En lien avec le quatrième Niveau du Tarot, l’Atout XII évoque le mysticisme, la méditation, le sacrifice spirituel, et surtout Jésus-Christ qui assume la souffrance du monde, ainsi que sa culpabilité, afin de les transmuter.
C’est alors la notion de Sacrifice spirituel qui est en jeu.
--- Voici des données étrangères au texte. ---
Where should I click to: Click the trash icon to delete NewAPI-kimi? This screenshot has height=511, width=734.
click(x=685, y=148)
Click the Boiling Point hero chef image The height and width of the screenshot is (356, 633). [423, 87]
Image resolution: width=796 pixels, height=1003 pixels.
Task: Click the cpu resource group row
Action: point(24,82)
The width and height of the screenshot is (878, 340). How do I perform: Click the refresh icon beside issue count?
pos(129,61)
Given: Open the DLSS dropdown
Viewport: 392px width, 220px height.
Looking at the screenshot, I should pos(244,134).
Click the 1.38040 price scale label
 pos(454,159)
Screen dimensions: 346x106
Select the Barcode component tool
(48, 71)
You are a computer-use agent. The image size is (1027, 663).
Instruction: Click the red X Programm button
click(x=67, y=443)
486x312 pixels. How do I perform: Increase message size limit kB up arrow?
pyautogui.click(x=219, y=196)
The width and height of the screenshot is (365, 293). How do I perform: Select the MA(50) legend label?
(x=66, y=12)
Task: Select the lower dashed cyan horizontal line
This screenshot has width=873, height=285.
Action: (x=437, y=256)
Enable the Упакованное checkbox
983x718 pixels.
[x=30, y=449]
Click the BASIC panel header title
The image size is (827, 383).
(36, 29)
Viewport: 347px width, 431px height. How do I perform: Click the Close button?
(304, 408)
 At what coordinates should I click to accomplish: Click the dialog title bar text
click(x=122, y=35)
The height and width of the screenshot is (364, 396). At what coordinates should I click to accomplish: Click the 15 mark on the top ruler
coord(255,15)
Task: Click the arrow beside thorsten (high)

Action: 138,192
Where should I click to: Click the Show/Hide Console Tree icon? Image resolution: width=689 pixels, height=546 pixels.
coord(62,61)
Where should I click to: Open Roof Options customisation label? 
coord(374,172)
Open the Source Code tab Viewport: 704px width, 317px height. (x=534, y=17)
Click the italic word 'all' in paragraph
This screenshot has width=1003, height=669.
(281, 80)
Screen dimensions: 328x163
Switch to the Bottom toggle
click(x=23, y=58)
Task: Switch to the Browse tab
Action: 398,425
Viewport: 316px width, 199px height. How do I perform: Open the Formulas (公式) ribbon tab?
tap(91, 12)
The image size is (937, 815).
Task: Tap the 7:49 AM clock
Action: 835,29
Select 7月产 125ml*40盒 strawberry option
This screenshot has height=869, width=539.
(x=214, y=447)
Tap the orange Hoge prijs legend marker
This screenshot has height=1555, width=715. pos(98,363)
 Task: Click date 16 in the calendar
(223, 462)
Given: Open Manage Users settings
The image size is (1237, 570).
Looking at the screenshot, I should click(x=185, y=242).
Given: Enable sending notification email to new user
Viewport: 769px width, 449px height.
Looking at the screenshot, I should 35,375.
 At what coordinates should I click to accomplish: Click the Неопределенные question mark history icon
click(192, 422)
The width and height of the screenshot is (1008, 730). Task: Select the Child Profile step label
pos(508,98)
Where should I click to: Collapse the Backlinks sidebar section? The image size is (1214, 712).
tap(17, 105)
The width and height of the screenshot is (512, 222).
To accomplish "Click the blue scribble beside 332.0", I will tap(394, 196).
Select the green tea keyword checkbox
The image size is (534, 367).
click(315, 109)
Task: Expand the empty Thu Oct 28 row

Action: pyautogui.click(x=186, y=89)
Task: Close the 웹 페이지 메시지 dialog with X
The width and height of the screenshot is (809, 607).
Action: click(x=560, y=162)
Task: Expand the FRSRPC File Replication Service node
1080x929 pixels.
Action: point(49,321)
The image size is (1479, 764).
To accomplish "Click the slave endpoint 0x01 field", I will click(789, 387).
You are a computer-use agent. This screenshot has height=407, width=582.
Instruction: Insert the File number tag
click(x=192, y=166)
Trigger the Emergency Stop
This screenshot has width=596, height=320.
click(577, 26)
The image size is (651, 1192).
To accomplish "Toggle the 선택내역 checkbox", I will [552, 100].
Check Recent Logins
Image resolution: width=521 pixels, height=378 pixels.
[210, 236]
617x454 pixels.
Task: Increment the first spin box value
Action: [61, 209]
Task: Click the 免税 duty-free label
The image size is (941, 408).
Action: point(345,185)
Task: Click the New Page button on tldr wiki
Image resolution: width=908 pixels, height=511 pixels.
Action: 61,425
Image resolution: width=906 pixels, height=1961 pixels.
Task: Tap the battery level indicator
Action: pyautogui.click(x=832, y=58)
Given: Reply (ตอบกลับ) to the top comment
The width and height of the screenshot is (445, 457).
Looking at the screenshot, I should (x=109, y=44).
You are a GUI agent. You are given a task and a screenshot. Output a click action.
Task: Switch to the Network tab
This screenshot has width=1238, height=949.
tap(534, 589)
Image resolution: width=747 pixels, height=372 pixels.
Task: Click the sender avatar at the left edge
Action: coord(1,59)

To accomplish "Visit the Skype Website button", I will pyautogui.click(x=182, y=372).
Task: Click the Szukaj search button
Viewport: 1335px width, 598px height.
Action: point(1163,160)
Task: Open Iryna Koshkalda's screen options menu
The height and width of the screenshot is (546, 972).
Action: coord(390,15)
Le Roi de ce monde, Jésus-Christ est le grand Sacrifié, Celui qui a accepté de prendre sur lui la souffrance et le péché du monde pour les transmuter, pour alléger le monde qui n’aurait pas pu continuer à exister sinon. Beaucoup de mystiques catholiques ont aidé Jésus à porter de poids, dans l’acceptation, dans une spiritualité de la réparation et victimale. Ainsi, Marguerite-Marie Alacoque, Yvonne Beauvais (Mère Yvonne-Aimée de Jésus) ou Marthe Robin furent amenées à prendre en charge, toujours en pleine conscience, une part du fardeau christique et le poids des péchés humains, incarnant de manière exceptionnelle Le Pendu du Tarot.
Yvonne de Beauvais insistait ainsi dans son témoignage sur l’abandon total entre les mains de Jésus. Tel est le sacrifice de ceux qui se donnent entièrement à la voie spirituelle, sous la forme de la mystique chrétienne. Apprendre cette confiance, cet abandon, cette foi total en l’amour de Jésus et du divin c’est la voie du Pendu.